Item position entries
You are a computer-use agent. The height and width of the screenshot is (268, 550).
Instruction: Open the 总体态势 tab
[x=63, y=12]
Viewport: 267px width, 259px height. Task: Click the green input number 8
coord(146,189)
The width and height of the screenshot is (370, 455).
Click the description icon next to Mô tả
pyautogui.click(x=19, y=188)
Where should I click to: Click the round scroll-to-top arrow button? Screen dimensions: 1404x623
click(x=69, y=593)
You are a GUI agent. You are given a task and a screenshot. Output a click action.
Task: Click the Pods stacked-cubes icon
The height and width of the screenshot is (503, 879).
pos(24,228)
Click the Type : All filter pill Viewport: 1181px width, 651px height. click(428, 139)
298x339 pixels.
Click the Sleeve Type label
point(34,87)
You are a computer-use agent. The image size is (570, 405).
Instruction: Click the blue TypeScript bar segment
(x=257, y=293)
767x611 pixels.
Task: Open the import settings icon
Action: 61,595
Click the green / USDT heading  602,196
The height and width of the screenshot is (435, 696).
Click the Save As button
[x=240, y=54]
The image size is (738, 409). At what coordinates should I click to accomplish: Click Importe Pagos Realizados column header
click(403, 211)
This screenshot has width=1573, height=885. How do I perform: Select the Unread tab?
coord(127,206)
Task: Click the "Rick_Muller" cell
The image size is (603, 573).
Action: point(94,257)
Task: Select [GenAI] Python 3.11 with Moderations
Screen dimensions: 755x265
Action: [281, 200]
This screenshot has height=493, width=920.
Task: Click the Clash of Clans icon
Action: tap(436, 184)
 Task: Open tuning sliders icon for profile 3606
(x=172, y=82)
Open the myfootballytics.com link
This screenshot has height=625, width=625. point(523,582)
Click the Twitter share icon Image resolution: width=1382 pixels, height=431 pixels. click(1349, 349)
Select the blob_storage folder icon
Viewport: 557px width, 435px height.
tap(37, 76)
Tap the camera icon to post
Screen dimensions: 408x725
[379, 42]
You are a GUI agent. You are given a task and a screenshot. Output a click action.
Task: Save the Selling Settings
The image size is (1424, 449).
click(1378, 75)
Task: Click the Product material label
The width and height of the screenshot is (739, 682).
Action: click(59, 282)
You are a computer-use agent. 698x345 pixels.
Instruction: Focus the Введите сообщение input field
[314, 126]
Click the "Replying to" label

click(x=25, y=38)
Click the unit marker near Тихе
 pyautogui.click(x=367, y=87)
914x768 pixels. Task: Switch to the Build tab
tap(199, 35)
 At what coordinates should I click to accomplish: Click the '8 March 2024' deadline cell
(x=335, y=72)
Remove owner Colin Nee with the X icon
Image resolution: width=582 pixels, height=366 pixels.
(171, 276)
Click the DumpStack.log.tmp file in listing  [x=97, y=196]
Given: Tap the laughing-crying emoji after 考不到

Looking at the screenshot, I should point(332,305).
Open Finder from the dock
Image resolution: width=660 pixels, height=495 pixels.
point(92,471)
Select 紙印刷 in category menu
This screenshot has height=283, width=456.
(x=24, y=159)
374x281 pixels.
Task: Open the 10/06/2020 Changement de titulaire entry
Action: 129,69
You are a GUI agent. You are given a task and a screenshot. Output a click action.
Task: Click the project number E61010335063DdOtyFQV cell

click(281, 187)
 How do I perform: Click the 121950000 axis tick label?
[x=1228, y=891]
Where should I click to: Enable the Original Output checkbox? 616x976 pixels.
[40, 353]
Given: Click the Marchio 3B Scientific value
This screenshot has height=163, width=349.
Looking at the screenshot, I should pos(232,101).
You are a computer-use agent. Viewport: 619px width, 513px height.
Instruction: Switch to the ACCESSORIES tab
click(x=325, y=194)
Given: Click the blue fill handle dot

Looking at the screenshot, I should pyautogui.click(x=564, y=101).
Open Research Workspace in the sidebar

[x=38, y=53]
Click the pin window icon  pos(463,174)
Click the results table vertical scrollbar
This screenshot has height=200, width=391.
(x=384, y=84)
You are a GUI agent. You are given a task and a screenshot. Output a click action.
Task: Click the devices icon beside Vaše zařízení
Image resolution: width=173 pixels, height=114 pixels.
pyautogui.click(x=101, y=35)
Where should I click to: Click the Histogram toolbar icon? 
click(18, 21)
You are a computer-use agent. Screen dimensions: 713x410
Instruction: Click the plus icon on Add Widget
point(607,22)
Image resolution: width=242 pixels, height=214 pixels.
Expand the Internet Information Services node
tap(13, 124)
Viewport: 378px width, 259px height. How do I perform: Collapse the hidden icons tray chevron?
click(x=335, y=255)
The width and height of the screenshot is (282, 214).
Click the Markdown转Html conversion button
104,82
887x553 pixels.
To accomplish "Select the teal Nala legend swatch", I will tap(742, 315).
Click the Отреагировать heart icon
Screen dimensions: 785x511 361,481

To do> Can you arrange every line of the listing above as a JSON list of strings, with one string per line and blank lines left out?

Exercise answer>
[
  "You are a computer-use agent. The height and width of the screenshot is (268, 550).",
  "Instruction: Open the 总体态势 tab",
  "[x=63, y=12]",
  "Viewport: 267px width, 259px height. Task: Click the green input number 8",
  "coord(146,189)",
  "The width and height of the screenshot is (370, 455).",
  "Click the description icon next to Mô tả",
  "pyautogui.click(x=19, y=188)",
  "Where should I click to: Click the round scroll-to-top arrow button? Screen dimensions: 1404x623",
  "click(x=69, y=593)",
  "You are a GUI agent. You are given a task and a screenshot. Output a click action.",
  "Task: Click the Pods stacked-cubes icon",
  "The height and width of the screenshot is (503, 879).",
  "pos(24,228)",
  "Click the Type : All filter pill Viewport: 1181px width, 651px height. click(428, 139)",
  "298x339 pixels.",
  "Click the Sleeve Type label",
  "point(34,87)",
  "You are a computer-use agent. The image size is (570, 405).",
  "Instruction: Click the blue TypeScript bar segment",
  "(x=257, y=293)",
  "767x611 pixels.",
  "Task: Open the import settings icon",
  "Action: 61,595",
  "Click the green / USDT heading  602,196",
  "The height and width of the screenshot is (435, 696).",
  "Click the Save As button",
  "[x=240, y=54]",
  "The image size is (738, 409). At what coordinates should I click to accomplish: Click Importe Pagos Realizados column header",
  "click(403, 211)",
  "This screenshot has width=1573, height=885. How do I perform: Select the Unread tab?",
  "coord(127,206)",
  "Task: Click the \"Rick_Muller\" cell",
  "The image size is (603, 573).",
  "Action: point(94,257)",
  "Task: Select [GenAI] Python 3.11 with Moderations",
  "Screen dimensions: 755x265",
  "Action: [281, 200]",
  "This screenshot has height=493, width=920.",
  "Task: Click the Clash of Clans icon",
  "Action: tap(436, 184)",
  " Task: Open tuning sliders icon for profile 3606",
  "(x=172, y=82)",
  "Open the myfootballytics.com link",
  "This screenshot has height=625, width=625. point(523,582)",
  "Click the Twitter share icon Image resolution: width=1382 pixels, height=431 pixels. click(1349, 349)",
  "Select the blob_storage folder icon",
  "Viewport: 557px width, 435px height.",
  "tap(37, 76)",
  "Tap the camera icon to post",
  "Screen dimensions: 408x725",
  "[379, 42]",
  "You are a GUI agent. You are given a task and a screenshot. Output a click action.",
  "Task: Save the Selling Settings",
  "The image size is (1424, 449).",
  "click(1378, 75)",
  "Task: Click the Product material label",
  "The width and height of the screenshot is (739, 682).",
  "Action: click(59, 282)",
  "You are a computer-use agent. 698x345 pixels.",
  "Instruction: Focus the Введите сообщение input field",
  "[314, 126]",
  "Click the \"Replying to\" label",
  "click(x=25, y=38)",
  "Click the unit marker near Тихе",
  " pyautogui.click(x=367, y=87)",
  "914x768 pixels. Task: Switch to the Build tab",
  "tap(199, 35)",
  " At what coordinates should I click to accomplish: Click the '8 March 2024' deadline cell",
  "(x=335, y=72)",
  "Remove owner Colin Nee with the X icon",
  "Image resolution: width=582 pixels, height=366 pixels.",
  "(171, 276)",
  "Click the DumpStack.log.tmp file in listing  [x=97, y=196]",
  "Given: Tap the laughing-crying emoji after 考不到",
  "Looking at the screenshot, I should point(332,305).",
  "Open Finder from the dock",
  "Image resolution: width=660 pixels, height=495 pixels.",
  "point(92,471)",
  "Select 紙印刷 in category menu",
  "This screenshot has height=283, width=456.",
  "(x=24, y=159)",
  "374x281 pixels.",
  "Task: Open the 10/06/2020 Changement de titulaire entry",
  "Action: 129,69",
  "You are a GUI agent. You are given a task and a screenshot. Output a click action.",
  "Task: Click the project number E61010335063DdOtyFQV cell",
  "click(281, 187)",
  " How do I perform: Click the 121950000 axis tick label?",
  "[x=1228, y=891]",
  "Where should I click to: Enable the Original Output checkbox? 616x976 pixels.",
  "[40, 353]",
  "Given: Click the Marchio 3B Scientific value",
  "This screenshot has height=163, width=349.",
  "Looking at the screenshot, I should pos(232,101).",
  "You are a computer-use agent. Viewport: 619px width, 513px height.",
  "Instruction: Switch to the ACCESSORIES tab",
  "click(x=325, y=194)",
  "Given: Click the blue fill handle dot",
  "Looking at the screenshot, I should pyautogui.click(x=564, y=101).",
  "Open Research Workspace in the sidebar",
  "[x=38, y=53]",
  "Click the pin window icon  pos(463,174)",
  "Click the results table vertical scrollbar",
  "This screenshot has height=200, width=391.",
  "(x=384, y=84)",
  "You are a GUI agent. You are given a task and a screenshot. Output a click action.",
  "Task: Click the devices icon beside Vaše zařízení",
  "Image resolution: width=173 pixels, height=114 pixels.",
  "pyautogui.click(x=101, y=35)",
  "Where should I click to: Click the Histogram toolbar icon? ",
  "click(18, 21)",
  "You are a computer-use agent. Screen dimensions: 713x410",
  "Instruction: Click the plus icon on Add Widget",
  "point(607,22)",
  "Image resolution: width=242 pixels, height=214 pixels.",
  "Expand the Internet Information Services node",
  "tap(13, 124)",
  "Viewport: 378px width, 259px height. How do I perform: Collapse the hidden icons tray chevron?",
  "click(x=335, y=255)",
  "The width and height of the screenshot is (282, 214).",
  "Click the Markdown转Html conversion button",
  "104,82",
  "887x553 pixels.",
  "To accomplish \"Select the teal Nala legend swatch\", I will tap(742, 315).",
  "Click the Отреагировать heart icon",
  "Screen dimensions: 785x511 361,481"
]